INRA aclara que el predio Santa Rita no tiene saneamiento concluido y se encuentra en zona de reserva forestal
El Instituto Nacional de Reforma Agraria (INRA) informó que el predio Santa Rita, recientemente escenario de enfrentamientos por intentos de toma ilegal de tierras, aún no cuenta con un proceso de saneamiento concluido y se ubica dentro de la Reserva Forestal Guarayos, lo que impone restricciones legales sobre su uso y ocupación.
La directora jurídica del INRA, Elvira Achu, explicó que, si bien existe una resolución final de saneamiento emitida en 2017, esta fue impugnada ante el Tribunal Agroambiental y, por tanto, no tiene carácter ejecutoriado ni permite la emisión de un título de propiedad definitivo.
“La resolución está impugnada y no se encuentra ejecutoriada. Se han dispuesto medidas precautorias precisamente para evitar nuevos conflictos”, señaló Achu en conferencia de prensa.
En ese marco, la funcionaria indicó que el INRA ha asumido medidas legales para resguardar el predio mientras se resuelve el proceso judicial. En julio de 2023 se emitieron disposiciones que prohíben nuevos asentamientos y ordenan el desalojo de ocupaciones ilegales. Estas disposiciones derivaron en intimaciones y operativos de desalojo, ejecutados en noviembre del año pasado con apoyo de la Policía.
Achu también confirmó que el área en disputa se encuentra dentro de la Reserva Forestal Guarayos, una región sujeta a normativas específicas que restringen el uso de suelo. “El predio Santa Rita está claramente ubicado al interior de esta zona de reserva”, recalcó.
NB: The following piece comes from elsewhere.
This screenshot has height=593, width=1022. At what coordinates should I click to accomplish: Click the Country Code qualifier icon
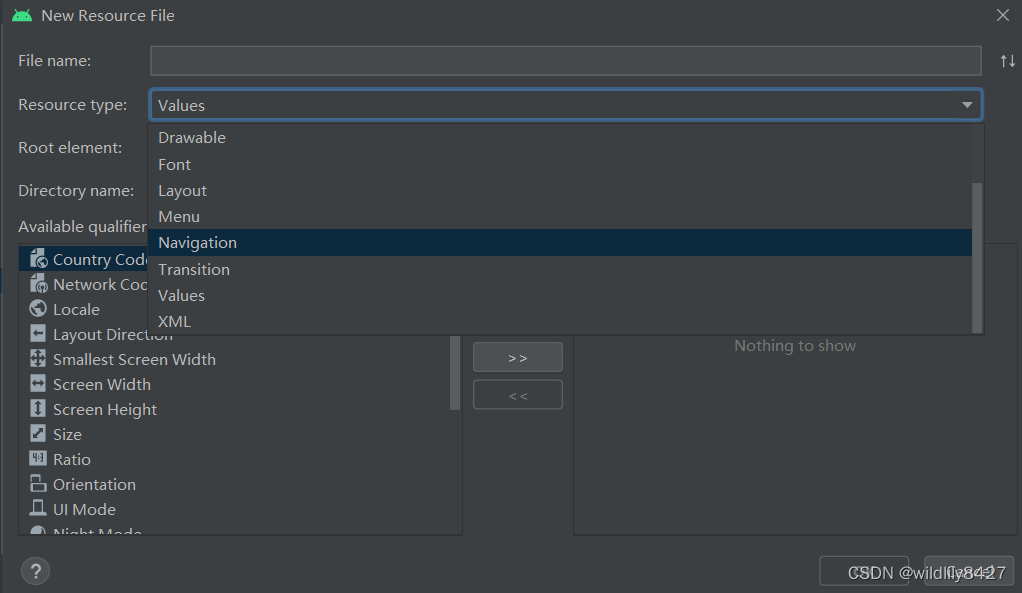point(38,259)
El conflicto ha escalado en las últimas horas tras nuevas denuncias de violencia. Filipe Barbieri, propietario del predio, denunció la incursión de un grupo armado encapuchado, que dejó un trabajador herido de bala durante un intento de toma de la hacienda.
“Apuntaron directamente hacia mí. Escuché el disparo y luego el impacto”, relató Barbieri a UNITEL.
Su esposa, Melissa Barba, responsabilizó al Gobierno por lo ocurrido, afirmando: “Tenemos una guerrilla con apoyo del Gobierno”.
El caso ha reavivado el debate sobre los avasallamientos de tierras en áreas protegidas y el papel del Estado en la defensa de los derechos propietarios y el respeto a las normativas medioambientales.